● Work order: The answer must consist only of the lines in the records below from the line with "Task: Click the red cancel entry icon" to the line with "Given: Click the Sep-2024 x-axis label", both included, copied word for word with every picture left out.

○ ○ ○ ○

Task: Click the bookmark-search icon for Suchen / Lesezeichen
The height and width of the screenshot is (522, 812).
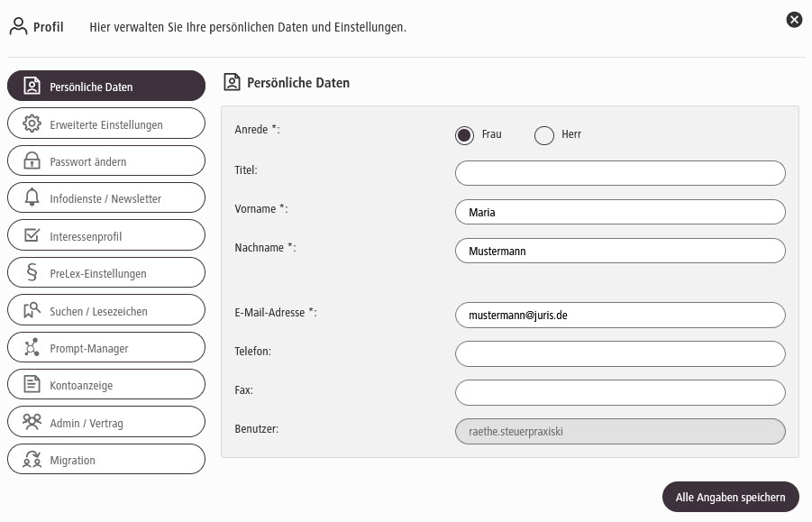Action: click(32, 310)
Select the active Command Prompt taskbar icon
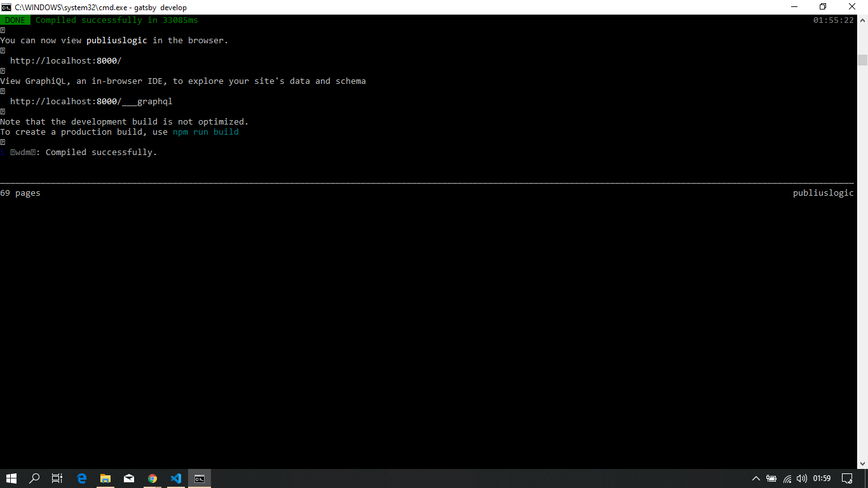868x488 pixels. (x=200, y=478)
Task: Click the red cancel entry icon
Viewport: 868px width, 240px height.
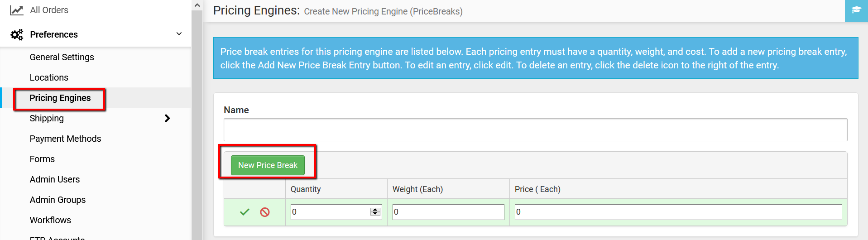Action: (x=265, y=212)
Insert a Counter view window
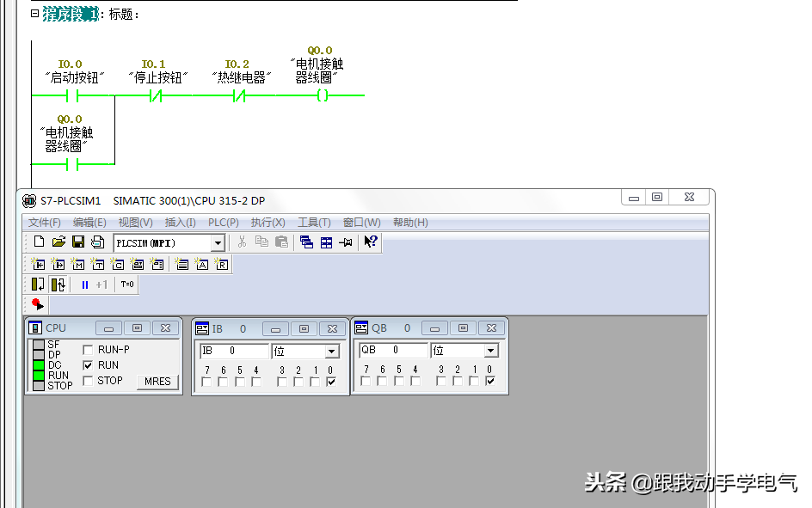812x508 pixels. [x=118, y=265]
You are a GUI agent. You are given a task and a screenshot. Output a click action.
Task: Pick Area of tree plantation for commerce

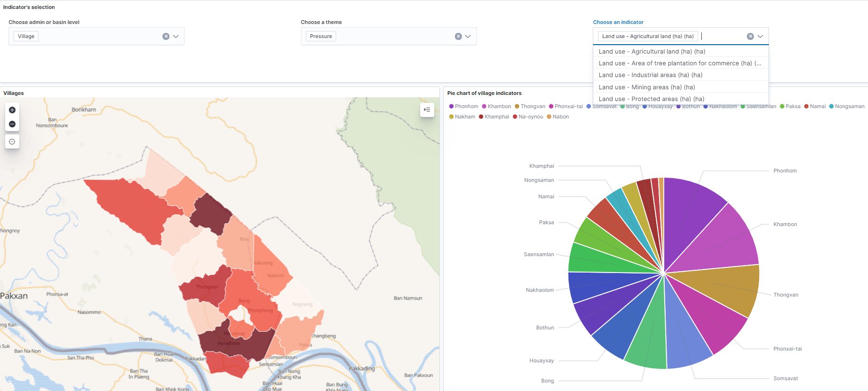[679, 63]
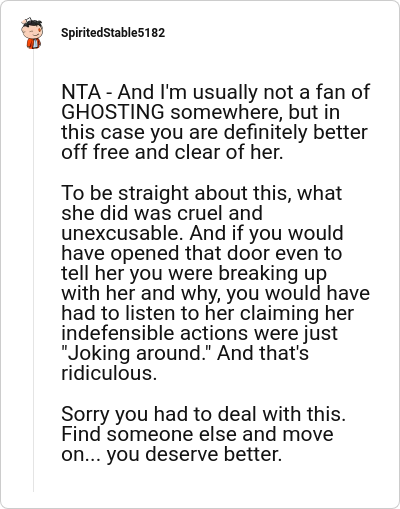Click the quoted phrase "Joking around."
The height and width of the screenshot is (509, 400).
tap(137, 353)
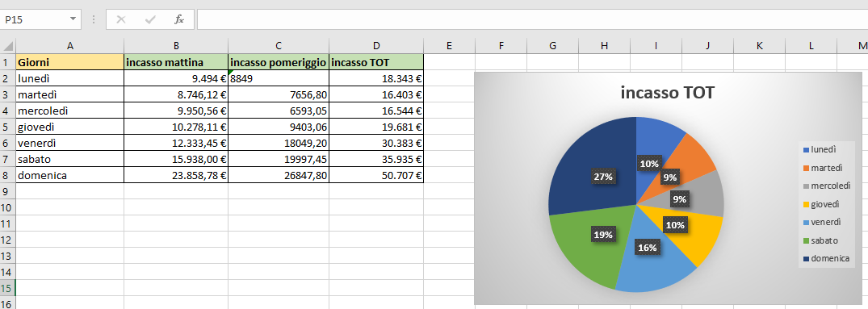The image size is (868, 309).
Task: Click the "incasso mattina" header cell
Action: tap(176, 62)
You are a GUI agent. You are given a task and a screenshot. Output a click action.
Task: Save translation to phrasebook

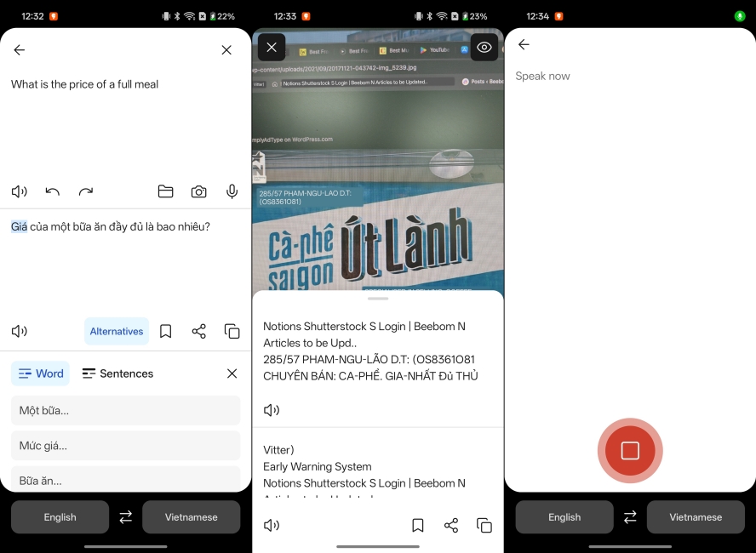pos(165,331)
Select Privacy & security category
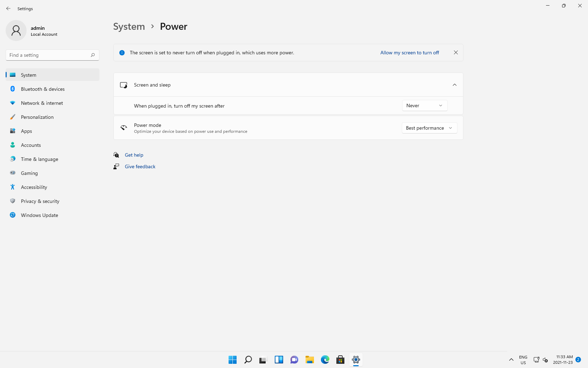 (40, 201)
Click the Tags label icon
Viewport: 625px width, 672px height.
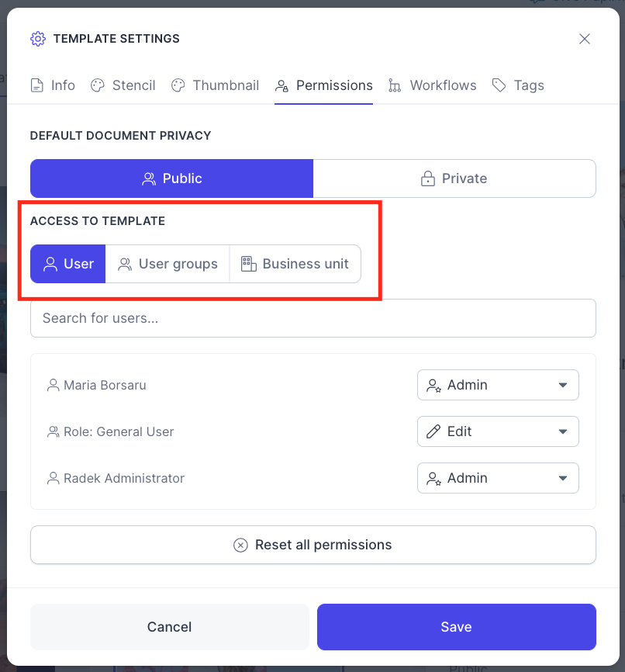tap(499, 85)
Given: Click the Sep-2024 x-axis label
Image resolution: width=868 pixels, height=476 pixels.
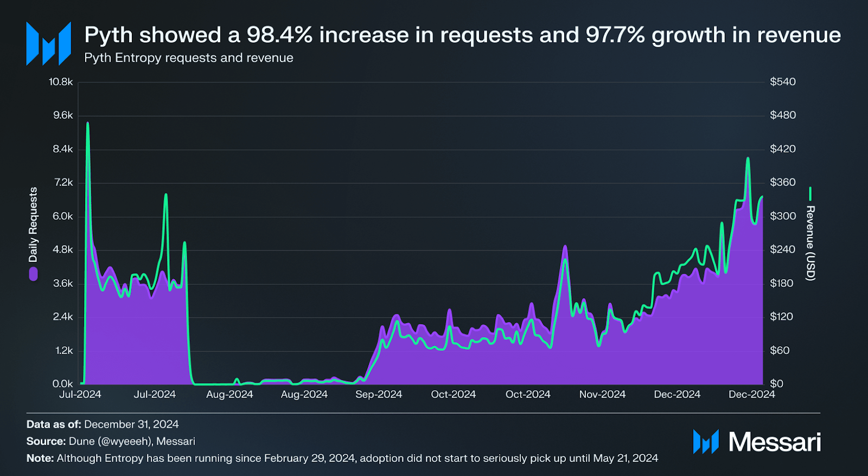Looking at the screenshot, I should (x=379, y=395).
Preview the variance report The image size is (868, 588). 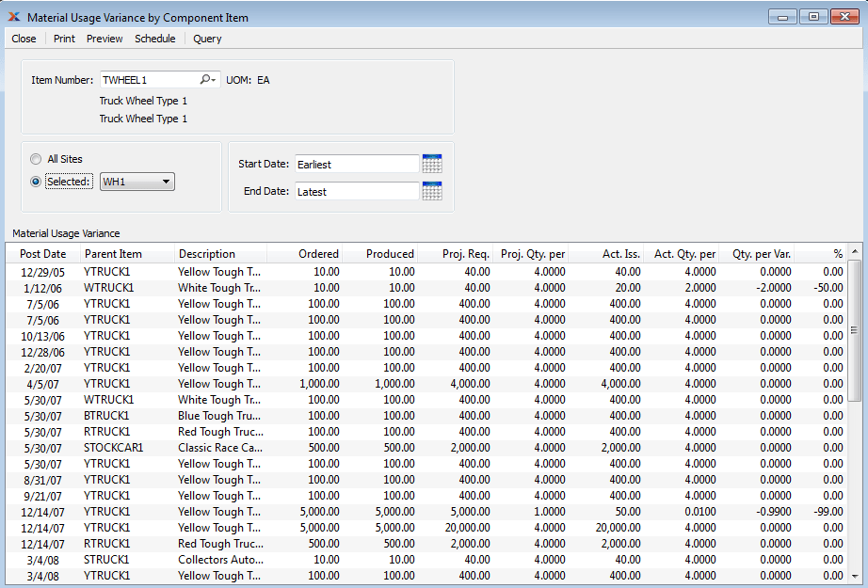coord(104,39)
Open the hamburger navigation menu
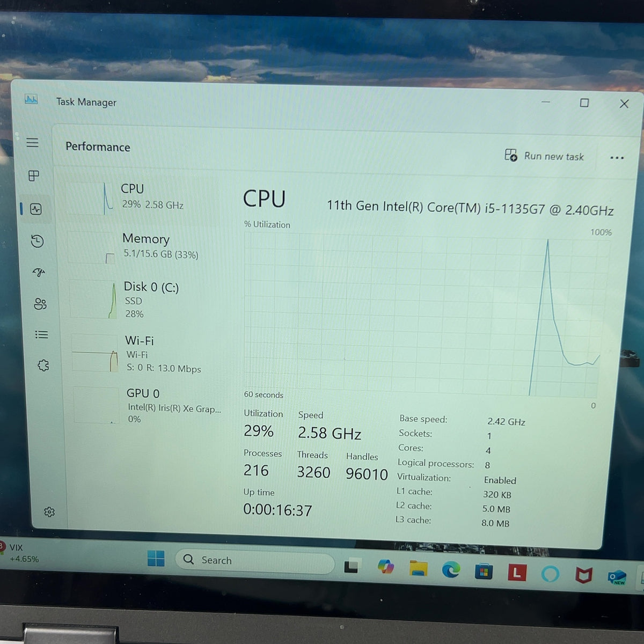 click(32, 143)
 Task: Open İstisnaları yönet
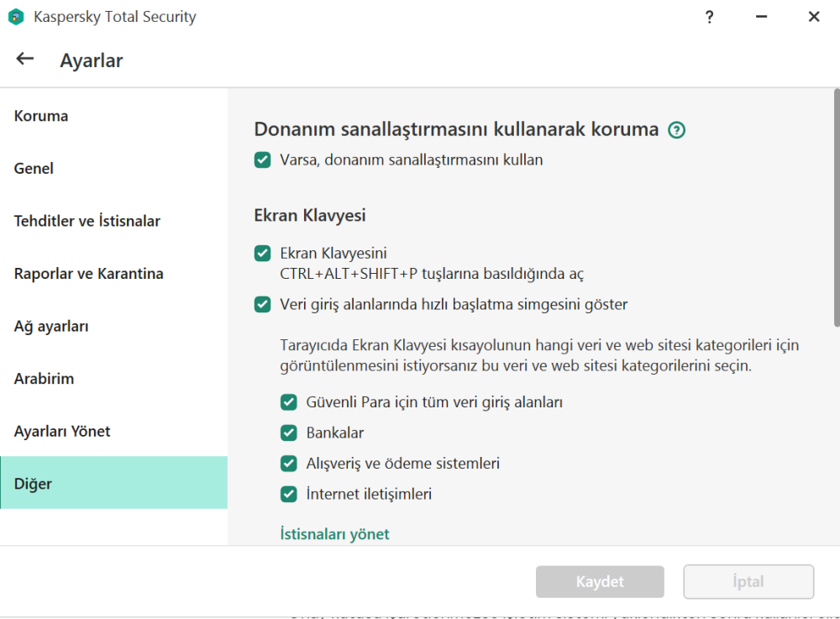pyautogui.click(x=333, y=533)
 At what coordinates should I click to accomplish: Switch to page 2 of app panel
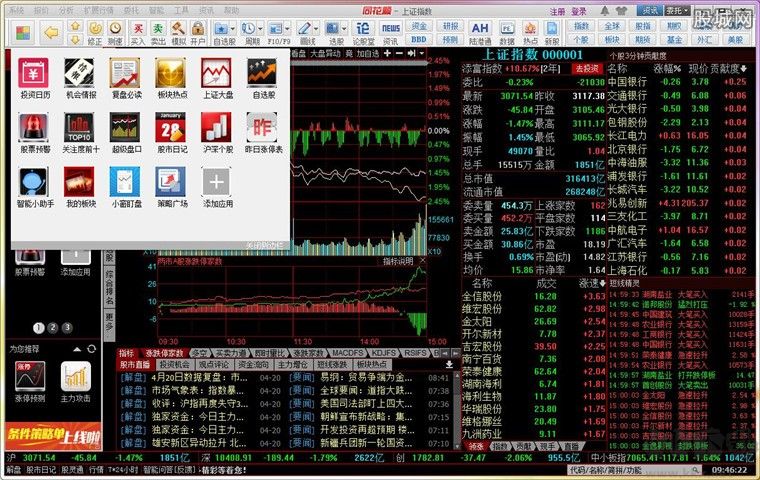point(53,327)
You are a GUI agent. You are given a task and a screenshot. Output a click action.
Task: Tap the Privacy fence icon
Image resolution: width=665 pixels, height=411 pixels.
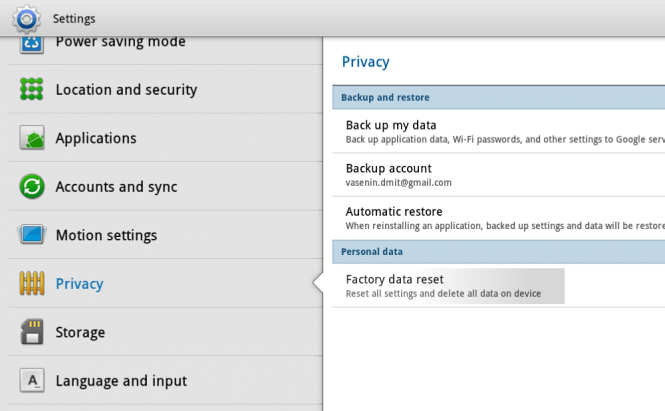click(32, 283)
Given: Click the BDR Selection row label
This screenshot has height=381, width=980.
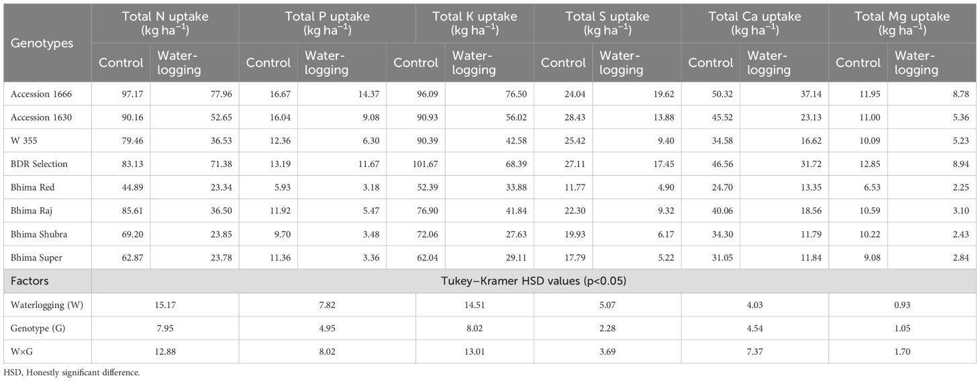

○ ○ ○ ○

● Completed task:
Task: Click the red cancel entry icon
Viewport: 868px width, 240px height.
Action: (x=265, y=212)
Insert a Counter view window
812x508 pixels. [x=118, y=265]
You are a GUI agent. You are given a task and a screenshot. Output a click action.
Task: Pick Area of tree plantation for commerce

[679, 63]
Click the quoted phrase "Joking around."
The height and width of the screenshot is (509, 400).
tap(137, 353)
The image size is (868, 309).
Task: Click the "incasso mattina" header cell
Action: tap(176, 62)
You are a GUI agent. You are given a task and a screenshot. Output a click action.
Task: Save translation to phrasebook

pos(165,331)
Select Privacy & security category
 (40, 201)
Click the Tags label icon
Viewport: 625px width, 672px height.
tap(499, 85)
Given: Click the Sep-2024 x-axis label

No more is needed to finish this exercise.